Protests in Hong Kong started on June 1st after mainland China was added to the proposed extradition law. The law stated that people accused or convicted of crimes would be allowed to be arrested and transported to other countries. This law was proposed after a man from Hong Kong traveled to Taiwan to murder his girlfriend, who then fled back to Hong Kong, where no extradition law allowed him to be transferred back to Taiwan for trial.
Extradition agreements are not usually made between only two countries, especially in this situation, because Hong Kong and Taiwan are often not considered as their own countries. One of the other countries that ended up being involved was China. This made the people of Hong Kong fearful because many still believe Hong Kong was not a part of China and they felt that their civil rights were being taken away. The people of Hong Kong began protesting. Mike Ives, writer of “What Is Hong Kong’s Extradition Bill?” says that the protests began “despite the local government’s announcement a day earlier that it was indefinitely suspending the bill.”

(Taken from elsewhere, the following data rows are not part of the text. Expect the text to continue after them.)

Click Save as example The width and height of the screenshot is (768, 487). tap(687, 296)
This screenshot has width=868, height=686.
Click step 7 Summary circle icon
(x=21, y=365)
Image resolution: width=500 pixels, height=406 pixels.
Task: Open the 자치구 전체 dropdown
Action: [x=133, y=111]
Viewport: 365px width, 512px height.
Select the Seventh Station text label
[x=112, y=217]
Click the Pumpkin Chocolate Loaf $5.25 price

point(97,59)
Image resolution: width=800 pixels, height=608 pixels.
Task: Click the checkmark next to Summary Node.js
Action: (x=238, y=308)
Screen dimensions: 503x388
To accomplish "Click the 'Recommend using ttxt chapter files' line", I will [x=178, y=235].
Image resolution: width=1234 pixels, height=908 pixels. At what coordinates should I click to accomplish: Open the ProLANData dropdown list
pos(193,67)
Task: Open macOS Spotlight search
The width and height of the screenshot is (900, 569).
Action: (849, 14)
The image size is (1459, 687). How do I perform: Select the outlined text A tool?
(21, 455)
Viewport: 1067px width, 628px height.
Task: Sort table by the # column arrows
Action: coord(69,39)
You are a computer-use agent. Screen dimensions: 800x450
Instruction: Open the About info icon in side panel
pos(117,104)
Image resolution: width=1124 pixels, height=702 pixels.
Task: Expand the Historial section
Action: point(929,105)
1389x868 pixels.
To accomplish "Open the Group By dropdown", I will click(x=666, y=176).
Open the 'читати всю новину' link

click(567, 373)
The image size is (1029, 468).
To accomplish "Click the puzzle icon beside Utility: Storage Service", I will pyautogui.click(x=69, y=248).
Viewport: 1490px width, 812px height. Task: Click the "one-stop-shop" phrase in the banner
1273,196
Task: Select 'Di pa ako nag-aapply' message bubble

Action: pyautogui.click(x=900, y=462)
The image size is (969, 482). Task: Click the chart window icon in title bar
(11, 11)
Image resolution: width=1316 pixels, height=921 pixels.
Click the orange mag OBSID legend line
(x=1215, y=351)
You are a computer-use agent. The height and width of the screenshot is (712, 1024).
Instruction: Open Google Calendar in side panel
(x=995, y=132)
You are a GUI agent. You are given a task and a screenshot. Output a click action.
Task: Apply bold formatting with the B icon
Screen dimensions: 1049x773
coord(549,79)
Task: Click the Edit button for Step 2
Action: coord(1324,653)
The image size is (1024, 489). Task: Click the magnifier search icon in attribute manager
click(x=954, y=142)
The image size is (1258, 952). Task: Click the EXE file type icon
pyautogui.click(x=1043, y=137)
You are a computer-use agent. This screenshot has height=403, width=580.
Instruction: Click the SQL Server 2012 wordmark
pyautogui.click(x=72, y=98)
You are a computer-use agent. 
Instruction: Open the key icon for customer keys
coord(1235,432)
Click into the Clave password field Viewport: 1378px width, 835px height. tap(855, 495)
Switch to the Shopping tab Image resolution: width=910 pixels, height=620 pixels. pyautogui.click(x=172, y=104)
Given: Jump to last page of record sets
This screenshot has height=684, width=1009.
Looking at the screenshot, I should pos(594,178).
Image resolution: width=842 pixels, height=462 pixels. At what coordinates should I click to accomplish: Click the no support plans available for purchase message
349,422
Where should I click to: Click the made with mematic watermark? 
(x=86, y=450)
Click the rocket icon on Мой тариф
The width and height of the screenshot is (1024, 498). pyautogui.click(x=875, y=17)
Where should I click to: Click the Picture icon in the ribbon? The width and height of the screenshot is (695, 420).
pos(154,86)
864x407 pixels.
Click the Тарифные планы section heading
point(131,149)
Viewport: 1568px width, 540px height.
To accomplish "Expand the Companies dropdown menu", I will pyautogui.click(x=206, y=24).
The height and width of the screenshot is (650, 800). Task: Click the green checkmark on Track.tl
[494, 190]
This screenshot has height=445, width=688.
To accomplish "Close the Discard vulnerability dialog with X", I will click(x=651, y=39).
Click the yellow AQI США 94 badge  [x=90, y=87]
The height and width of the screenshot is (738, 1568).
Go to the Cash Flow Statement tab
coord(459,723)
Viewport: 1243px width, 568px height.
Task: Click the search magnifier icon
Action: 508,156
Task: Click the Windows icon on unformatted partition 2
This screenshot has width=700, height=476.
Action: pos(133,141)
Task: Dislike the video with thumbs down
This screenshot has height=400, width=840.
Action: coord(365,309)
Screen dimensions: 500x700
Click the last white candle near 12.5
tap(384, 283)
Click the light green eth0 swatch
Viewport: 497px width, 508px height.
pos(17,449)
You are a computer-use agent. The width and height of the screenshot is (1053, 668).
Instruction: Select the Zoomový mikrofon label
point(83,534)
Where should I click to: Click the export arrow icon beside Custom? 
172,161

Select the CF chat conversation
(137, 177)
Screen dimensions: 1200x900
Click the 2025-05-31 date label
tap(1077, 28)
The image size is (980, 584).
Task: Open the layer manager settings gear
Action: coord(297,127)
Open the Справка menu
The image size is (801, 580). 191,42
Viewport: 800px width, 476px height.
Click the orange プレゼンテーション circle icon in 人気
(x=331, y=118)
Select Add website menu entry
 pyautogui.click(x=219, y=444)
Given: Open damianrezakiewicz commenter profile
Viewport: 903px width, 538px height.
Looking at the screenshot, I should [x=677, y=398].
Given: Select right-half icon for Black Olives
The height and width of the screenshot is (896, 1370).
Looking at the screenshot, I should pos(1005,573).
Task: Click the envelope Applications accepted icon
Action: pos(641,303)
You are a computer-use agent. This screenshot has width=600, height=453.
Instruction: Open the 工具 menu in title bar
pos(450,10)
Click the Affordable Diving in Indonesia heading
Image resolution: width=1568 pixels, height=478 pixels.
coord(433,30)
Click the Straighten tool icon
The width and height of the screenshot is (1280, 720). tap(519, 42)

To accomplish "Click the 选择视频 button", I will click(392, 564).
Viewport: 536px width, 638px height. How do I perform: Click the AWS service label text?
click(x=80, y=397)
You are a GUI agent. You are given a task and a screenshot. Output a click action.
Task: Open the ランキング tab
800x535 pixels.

On September 4th, Hong Kong’s chief executive, Carrie Lam, announced that “the government will formally withdraw the bill in order to fully allay public concerns.” Though the government attempted to satisfy the citizens, protests continued and began to get more and more violent. Fion Li, Karen Leigh and Iain Marlow, writers of “Why Hong Kong’s Still Protesting and Where It May Go” say that the protesters’ new goal is to get their “five demands, not one less!” They demand that the extradition bill be withdrawn, an independent inquiry for police behavior, release of protestors who were arrested, an end to protests being called riots, and possibly forcing Carrie Lam to resign from her position as chief executive.
The most recent protest was on Christmas Eve, where protesters continued their actions and marched through malls, chanting in favor of democracy. Police then fired tear gas and pepper spray in malls and out on the streets. Nearly seven months after the first protest, peaceful marches have turned into violent protests, pulling Hong Kong into a seemingly endless cycle of violence.